Não o faço por premeditada amostragem de erudição ou vezo de vaidade repertorial, mas por uma série de congruências. A primeira, e talvez mais evidente, porque ambas as obras partem de uma propositura semelhante: a sucessão de dois jantares – entre amigos, no caso de Buñuel – ou ceias, a de Natal e a de réveillon – entre familiares e agregados, no caso de Frattini –, que deflagram o ensejo de condições e situações a serem glosadas com requintada ironia para a construção dos personagens em seus enredos que mesclam realidade e devaneios, fatos e comentários, profundos abismos existenciais e a superficialidade de uma frágil casca de futilidades, num tecido social urdido por valores questionáveis.

No filme, tornou-se notório o recurso de transformar a cena num tablado teatral que colocava os personagens diante de uma atenta plateia que finda por vaiá-los, deflagrando, com essa arquitetura metalinguística, uma feroz crítica aos costumes burgueses validados por relações superficiais mediadas pelas aparências.
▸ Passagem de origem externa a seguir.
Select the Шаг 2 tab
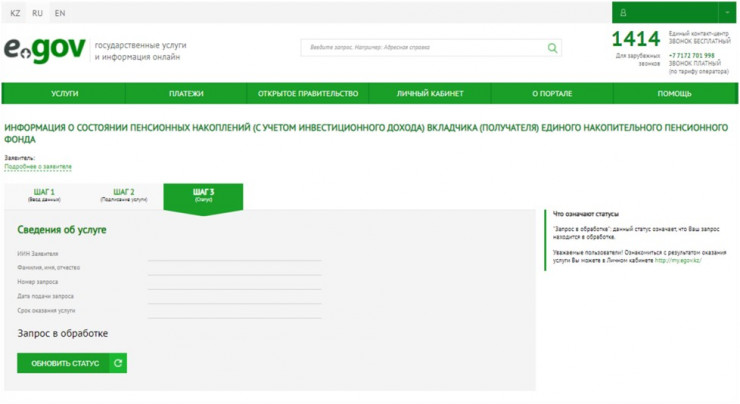Image resolution: width=740 pixels, height=404 pixels. coord(124,195)
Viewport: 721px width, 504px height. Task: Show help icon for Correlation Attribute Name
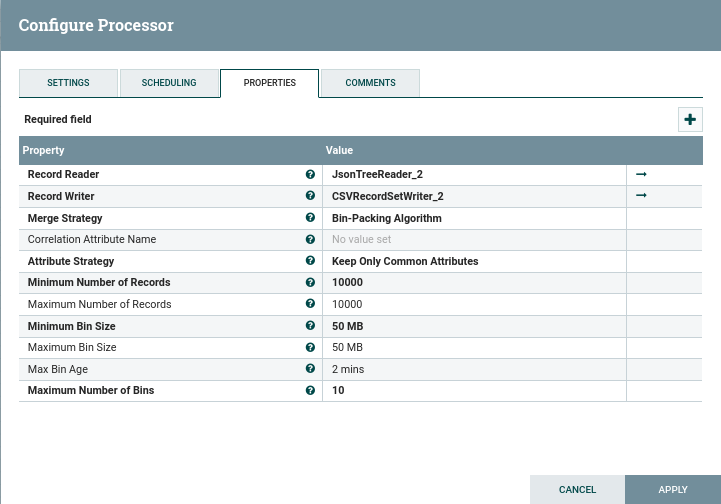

Frattini também é homem do teatro, vem de suas entranhas, e usa semelhante recurso, porém empregado na acidez dos diálogos ágeis e sarcásticos aos modos da melhor dramaturgia e na cuidadosa construção de cenas estanques que caberiam nos limites de uma ribalta, dívidas em circunstanciamentos maiores como os atos de uma peça.

Repleto de citações dos campos das diversas artes, que vão, por exemplo, desde os mais aparentes paralelos literários até os elusivos conhecimentos do design de mobílias, a erudição burguesa, muitas vezes reforçada por denominações pernósticas, e seu repertório materializado no desejo e posse de tais recursos está presente em todo o tempo, constituindo o cenário: ambiente de recrudescimento do sonho burguês de superioridade expressa pelos acúmulos.

Dos hábitos mais óbvios à quase imperceptível individualidade de requintadas quinquilharias que se apresentam no amontoamento de um espólio sem herdeiros, tudo na vida do protagonista H. está fadado a figurar como índice de postulantes preenchedores de um vazio que o acompanha desde a infância miserável, passando por uma juventude desperdiçada e desaguando no luto experimentado numa maturidade niilista que duvida da própria fé e da identidade perdida.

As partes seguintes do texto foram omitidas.